START DATASET EXTRACT

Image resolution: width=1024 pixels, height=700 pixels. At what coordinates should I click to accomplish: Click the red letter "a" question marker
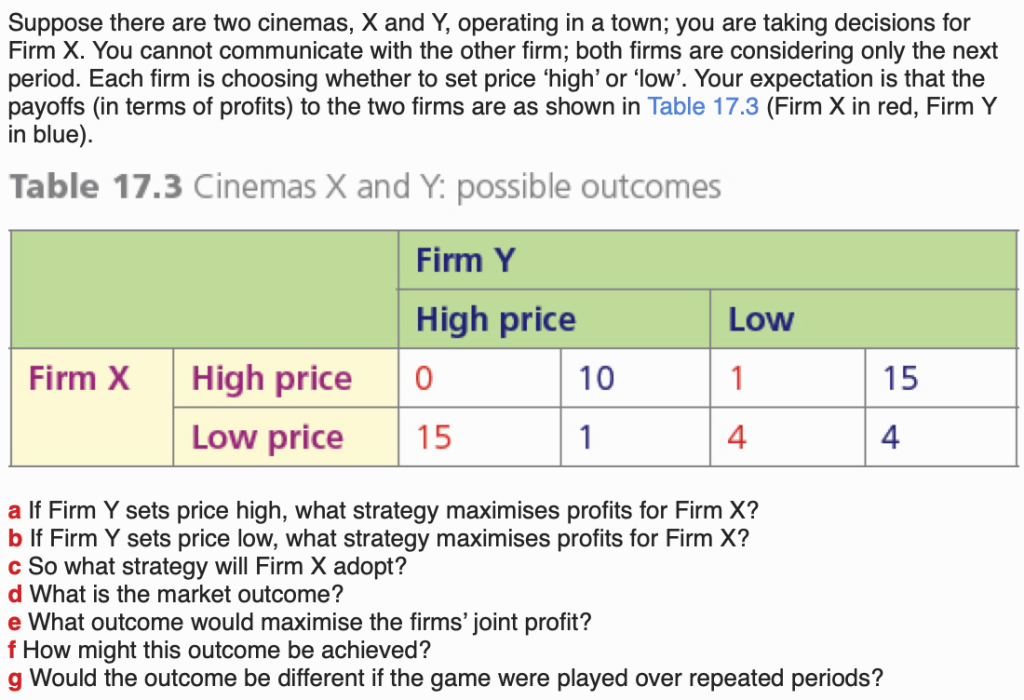point(15,511)
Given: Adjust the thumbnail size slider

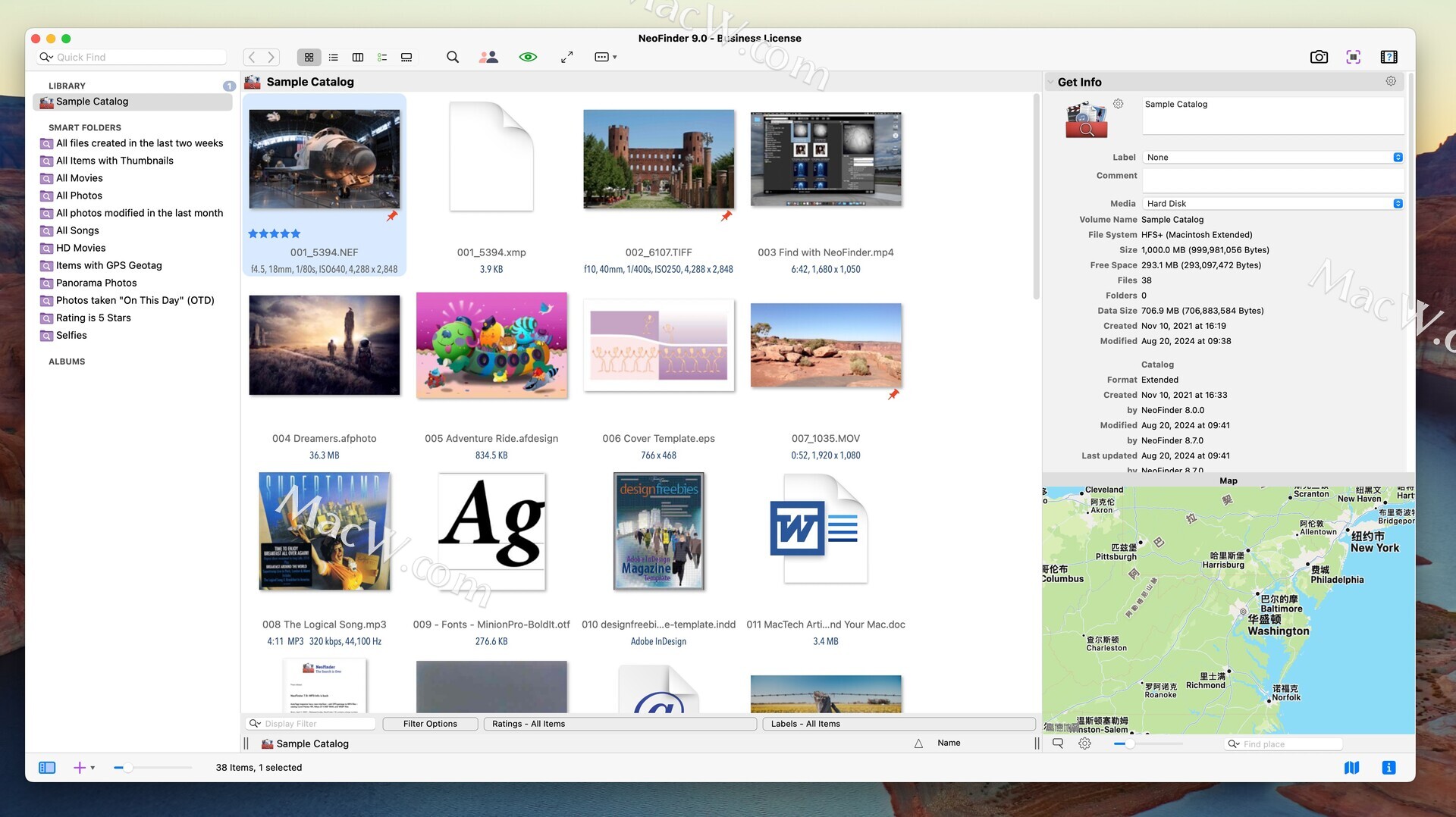Looking at the screenshot, I should pos(128,768).
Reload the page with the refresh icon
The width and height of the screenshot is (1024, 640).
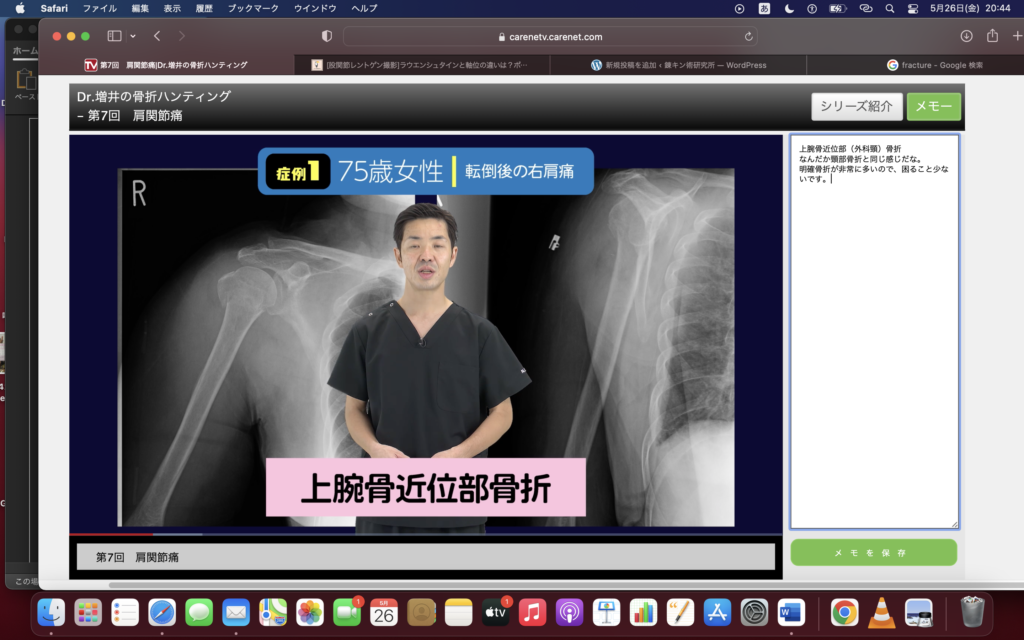(x=749, y=36)
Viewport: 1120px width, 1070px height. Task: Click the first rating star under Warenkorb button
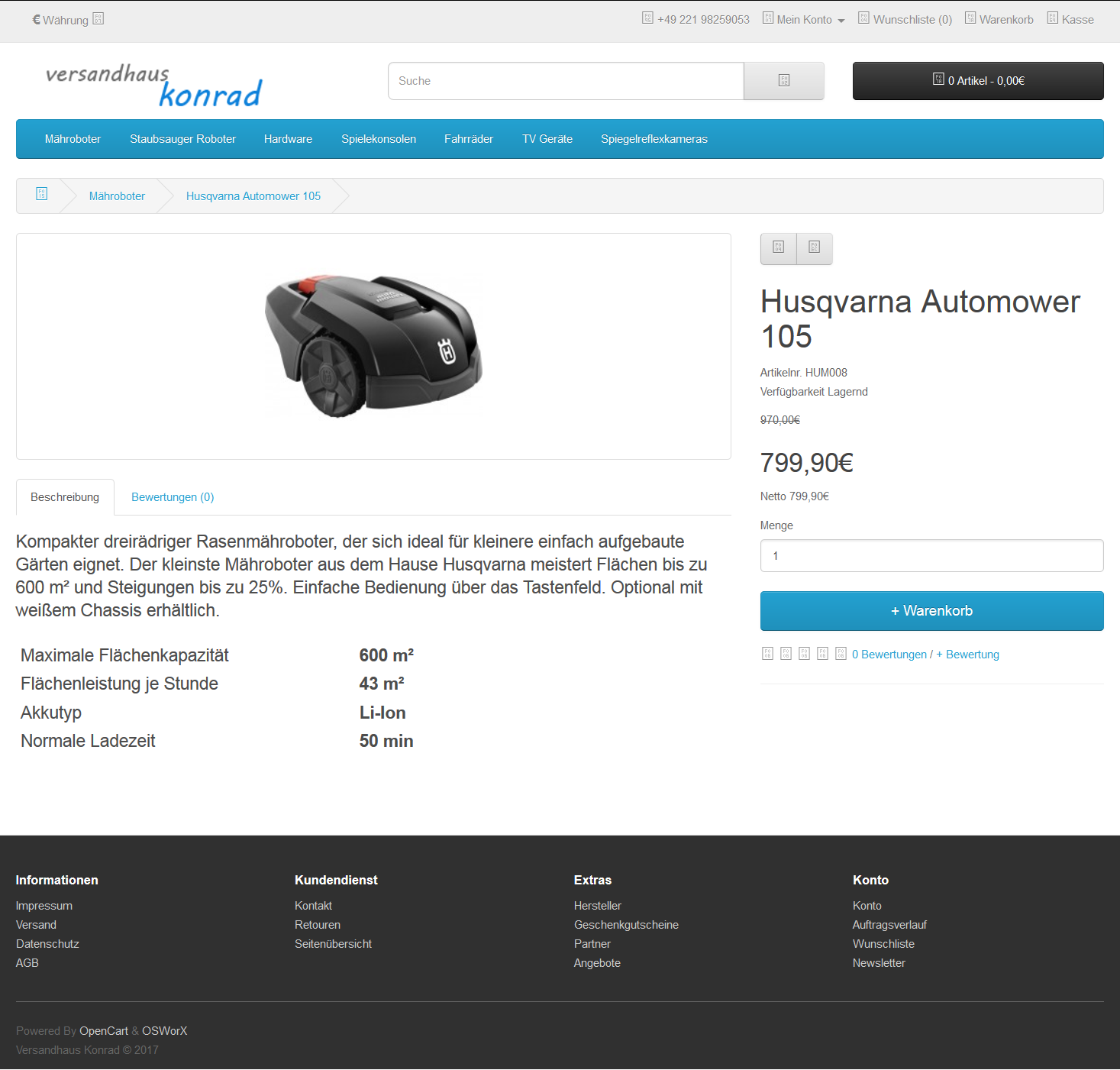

END DATASET EXTRACT

(DIRECTIONS FOR THIS TASK)
From the line with "The width and" to the last line of the material, both inclusive, set down every line exactly and nothing else; omit pictures.

(WRITTEN ANSWER)
The width and height of the screenshot is (1024, 640).
(x=749, y=36)
Viewport: 1120px width, 1070px height. Task: Click the first rating star under Warenkorb button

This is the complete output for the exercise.